• Exercise requirements:
Set out exactly every line of the entries below, starting at the line that holds "Task: Go to the Donate page" and stopping after the line that holds "Screen dimensions: 672x1568".

★ ★ ★ ★ ★ ★ ★

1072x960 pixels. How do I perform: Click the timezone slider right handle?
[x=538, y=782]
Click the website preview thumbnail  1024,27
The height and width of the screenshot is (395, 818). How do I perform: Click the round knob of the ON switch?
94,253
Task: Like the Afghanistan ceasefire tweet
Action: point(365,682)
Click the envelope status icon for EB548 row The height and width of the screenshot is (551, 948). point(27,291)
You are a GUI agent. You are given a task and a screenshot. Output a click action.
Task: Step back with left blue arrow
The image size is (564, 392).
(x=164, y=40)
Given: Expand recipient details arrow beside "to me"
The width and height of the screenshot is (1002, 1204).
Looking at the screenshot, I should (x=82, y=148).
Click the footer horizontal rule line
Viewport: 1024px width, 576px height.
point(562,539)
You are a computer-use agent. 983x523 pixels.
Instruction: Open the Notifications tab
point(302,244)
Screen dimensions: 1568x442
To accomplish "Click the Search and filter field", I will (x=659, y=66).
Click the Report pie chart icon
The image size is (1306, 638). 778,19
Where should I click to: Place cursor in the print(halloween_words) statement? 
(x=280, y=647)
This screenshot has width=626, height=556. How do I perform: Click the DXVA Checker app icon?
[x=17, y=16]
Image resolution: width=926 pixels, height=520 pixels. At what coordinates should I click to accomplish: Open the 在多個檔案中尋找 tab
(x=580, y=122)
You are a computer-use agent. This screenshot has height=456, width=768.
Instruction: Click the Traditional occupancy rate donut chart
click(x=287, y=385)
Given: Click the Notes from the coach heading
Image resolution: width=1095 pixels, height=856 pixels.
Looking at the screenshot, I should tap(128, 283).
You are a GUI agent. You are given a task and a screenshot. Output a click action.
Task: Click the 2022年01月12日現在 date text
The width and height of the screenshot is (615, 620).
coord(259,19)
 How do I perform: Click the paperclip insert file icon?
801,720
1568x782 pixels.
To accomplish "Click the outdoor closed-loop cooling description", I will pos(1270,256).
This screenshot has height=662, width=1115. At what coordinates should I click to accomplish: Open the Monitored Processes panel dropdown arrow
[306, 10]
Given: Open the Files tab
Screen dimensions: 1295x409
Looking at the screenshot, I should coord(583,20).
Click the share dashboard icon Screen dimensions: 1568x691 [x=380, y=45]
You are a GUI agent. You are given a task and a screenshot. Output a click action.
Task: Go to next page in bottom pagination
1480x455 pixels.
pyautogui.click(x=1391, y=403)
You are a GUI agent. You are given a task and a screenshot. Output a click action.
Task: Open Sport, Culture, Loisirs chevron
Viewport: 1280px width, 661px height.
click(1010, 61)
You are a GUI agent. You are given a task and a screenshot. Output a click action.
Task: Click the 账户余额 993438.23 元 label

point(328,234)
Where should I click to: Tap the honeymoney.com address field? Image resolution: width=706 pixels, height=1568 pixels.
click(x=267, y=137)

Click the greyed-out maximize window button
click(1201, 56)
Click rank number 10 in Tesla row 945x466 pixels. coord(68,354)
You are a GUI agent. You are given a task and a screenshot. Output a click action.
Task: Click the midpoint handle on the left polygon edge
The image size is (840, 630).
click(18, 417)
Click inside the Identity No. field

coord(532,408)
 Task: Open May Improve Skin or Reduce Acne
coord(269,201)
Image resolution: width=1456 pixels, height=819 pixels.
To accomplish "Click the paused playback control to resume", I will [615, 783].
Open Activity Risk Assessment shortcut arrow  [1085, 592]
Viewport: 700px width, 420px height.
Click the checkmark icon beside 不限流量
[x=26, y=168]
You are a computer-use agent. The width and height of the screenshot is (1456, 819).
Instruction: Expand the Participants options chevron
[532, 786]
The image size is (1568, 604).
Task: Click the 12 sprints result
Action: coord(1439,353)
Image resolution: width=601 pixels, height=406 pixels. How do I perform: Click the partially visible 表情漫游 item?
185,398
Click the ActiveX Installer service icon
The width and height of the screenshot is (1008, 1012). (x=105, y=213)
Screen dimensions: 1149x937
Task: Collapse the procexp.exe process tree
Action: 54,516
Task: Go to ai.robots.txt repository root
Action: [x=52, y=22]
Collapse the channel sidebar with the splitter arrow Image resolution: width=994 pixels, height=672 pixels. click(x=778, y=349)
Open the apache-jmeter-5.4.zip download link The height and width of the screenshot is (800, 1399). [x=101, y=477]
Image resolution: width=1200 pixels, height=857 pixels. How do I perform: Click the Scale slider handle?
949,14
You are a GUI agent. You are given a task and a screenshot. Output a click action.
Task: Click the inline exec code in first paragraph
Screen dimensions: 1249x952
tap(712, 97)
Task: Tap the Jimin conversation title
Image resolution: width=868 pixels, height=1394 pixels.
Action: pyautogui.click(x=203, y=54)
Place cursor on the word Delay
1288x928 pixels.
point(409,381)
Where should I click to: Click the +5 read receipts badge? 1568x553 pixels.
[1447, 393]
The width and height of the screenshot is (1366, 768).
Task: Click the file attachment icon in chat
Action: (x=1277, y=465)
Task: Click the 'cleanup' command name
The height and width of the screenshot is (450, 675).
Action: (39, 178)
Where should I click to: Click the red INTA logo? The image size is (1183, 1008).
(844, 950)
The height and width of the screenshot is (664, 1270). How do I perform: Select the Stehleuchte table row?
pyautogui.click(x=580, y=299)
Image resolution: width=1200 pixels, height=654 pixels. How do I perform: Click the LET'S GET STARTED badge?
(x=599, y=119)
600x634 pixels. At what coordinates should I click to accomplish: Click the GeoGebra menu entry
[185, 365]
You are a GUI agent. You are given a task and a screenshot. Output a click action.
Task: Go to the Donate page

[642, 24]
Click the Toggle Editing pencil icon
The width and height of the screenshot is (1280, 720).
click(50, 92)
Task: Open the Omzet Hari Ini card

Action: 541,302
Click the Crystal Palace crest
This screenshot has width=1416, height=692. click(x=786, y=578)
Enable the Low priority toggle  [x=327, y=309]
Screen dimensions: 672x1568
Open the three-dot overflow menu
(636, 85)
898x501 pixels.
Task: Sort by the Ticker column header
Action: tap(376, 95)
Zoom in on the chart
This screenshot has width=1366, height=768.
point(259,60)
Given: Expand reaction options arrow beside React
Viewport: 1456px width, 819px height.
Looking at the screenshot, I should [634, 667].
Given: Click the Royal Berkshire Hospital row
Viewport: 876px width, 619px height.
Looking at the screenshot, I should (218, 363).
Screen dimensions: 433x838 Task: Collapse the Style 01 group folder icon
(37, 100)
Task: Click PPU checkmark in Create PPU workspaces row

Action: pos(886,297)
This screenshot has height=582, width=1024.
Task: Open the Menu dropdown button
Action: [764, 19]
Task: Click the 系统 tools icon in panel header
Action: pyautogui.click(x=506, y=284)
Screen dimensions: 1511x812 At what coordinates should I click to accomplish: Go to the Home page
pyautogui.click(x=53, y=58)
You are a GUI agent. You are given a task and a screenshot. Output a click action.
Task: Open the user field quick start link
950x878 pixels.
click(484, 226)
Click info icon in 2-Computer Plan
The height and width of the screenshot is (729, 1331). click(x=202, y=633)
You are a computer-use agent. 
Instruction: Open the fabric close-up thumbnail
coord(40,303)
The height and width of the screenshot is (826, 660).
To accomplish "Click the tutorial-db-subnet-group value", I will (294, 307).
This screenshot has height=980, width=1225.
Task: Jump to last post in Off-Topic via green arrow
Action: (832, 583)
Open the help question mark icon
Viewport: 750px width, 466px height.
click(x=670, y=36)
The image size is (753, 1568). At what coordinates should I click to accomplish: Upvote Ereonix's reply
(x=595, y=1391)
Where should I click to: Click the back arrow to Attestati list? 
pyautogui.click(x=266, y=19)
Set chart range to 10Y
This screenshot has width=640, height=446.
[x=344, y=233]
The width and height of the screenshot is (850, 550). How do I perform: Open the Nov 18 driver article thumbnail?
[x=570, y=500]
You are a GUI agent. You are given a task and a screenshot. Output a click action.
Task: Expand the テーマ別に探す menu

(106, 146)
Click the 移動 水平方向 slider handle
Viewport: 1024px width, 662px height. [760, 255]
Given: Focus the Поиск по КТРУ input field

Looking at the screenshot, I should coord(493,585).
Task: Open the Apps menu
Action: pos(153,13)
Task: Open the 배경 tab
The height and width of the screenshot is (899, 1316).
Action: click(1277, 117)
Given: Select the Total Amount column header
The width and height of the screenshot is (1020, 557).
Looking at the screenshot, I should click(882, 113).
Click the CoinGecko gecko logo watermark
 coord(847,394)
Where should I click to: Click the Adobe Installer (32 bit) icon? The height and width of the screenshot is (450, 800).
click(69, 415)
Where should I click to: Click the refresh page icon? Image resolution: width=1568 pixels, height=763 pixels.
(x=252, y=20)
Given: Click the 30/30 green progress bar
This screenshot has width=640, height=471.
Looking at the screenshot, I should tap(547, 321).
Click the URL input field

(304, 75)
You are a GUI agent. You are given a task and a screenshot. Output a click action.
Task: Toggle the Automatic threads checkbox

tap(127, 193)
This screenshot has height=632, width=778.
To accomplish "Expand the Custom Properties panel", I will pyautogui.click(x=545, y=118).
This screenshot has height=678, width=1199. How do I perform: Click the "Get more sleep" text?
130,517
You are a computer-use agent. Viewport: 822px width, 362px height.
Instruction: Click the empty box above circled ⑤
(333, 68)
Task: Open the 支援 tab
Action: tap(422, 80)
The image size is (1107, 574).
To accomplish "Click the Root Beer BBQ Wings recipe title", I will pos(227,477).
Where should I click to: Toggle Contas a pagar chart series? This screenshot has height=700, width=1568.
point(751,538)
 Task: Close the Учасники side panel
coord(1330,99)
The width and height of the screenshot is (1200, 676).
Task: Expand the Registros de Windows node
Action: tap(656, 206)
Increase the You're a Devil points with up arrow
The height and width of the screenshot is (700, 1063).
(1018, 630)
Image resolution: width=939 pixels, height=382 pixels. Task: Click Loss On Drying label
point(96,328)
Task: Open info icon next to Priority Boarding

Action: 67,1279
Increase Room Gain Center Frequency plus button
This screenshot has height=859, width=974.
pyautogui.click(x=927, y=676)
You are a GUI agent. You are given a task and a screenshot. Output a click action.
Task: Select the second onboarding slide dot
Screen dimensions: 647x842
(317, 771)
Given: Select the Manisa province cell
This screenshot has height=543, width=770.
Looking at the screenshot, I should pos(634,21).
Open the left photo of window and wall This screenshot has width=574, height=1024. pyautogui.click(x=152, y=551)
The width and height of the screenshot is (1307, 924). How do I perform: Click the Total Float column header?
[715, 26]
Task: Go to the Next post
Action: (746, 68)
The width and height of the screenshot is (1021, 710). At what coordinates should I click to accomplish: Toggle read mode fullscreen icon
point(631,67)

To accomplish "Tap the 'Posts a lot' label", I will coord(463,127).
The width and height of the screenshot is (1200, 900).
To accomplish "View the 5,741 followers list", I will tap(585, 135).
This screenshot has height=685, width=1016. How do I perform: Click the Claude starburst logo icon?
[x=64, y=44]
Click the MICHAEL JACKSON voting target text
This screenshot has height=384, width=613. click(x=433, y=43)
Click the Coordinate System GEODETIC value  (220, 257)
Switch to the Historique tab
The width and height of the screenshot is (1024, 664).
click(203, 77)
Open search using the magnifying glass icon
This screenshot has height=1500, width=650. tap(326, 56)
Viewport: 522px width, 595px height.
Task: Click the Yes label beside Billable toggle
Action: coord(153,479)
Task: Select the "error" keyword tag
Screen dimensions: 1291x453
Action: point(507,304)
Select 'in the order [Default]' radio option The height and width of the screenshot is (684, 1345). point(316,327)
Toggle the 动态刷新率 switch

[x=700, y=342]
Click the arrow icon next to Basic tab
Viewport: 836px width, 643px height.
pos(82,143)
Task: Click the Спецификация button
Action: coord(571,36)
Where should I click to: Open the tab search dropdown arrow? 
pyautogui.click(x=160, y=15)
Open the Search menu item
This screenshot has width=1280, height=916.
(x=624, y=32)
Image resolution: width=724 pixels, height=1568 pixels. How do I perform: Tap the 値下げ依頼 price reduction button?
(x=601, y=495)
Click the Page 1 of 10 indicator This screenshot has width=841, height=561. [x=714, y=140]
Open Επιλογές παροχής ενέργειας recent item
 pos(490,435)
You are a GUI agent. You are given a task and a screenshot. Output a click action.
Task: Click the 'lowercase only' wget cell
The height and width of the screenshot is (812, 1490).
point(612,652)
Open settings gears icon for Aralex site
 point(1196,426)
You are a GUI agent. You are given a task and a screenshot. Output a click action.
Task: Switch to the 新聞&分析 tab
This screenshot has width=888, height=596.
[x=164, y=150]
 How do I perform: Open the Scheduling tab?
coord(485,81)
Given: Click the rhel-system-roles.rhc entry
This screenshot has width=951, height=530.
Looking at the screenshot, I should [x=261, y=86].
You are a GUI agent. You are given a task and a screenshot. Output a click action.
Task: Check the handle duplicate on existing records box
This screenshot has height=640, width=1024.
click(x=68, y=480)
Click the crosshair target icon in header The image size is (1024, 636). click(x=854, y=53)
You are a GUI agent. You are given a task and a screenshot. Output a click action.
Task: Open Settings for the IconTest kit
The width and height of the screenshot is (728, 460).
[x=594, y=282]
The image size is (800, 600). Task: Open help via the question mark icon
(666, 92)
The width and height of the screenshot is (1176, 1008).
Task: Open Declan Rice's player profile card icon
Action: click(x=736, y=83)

★ ★ ★ ★ ★ ★ ★

• Problem solution:
Task: Go to the Donate page

[642, 24]
Click the Toggle Editing pencil icon
The width and height of the screenshot is (1280, 720).
click(50, 92)
Task: Open the Omzet Hari Ini card

Action: 541,302
Click the Crystal Palace crest
This screenshot has width=1416, height=692. click(x=786, y=578)
Enable the Low priority toggle  [x=327, y=309]
Screen dimensions: 672x1568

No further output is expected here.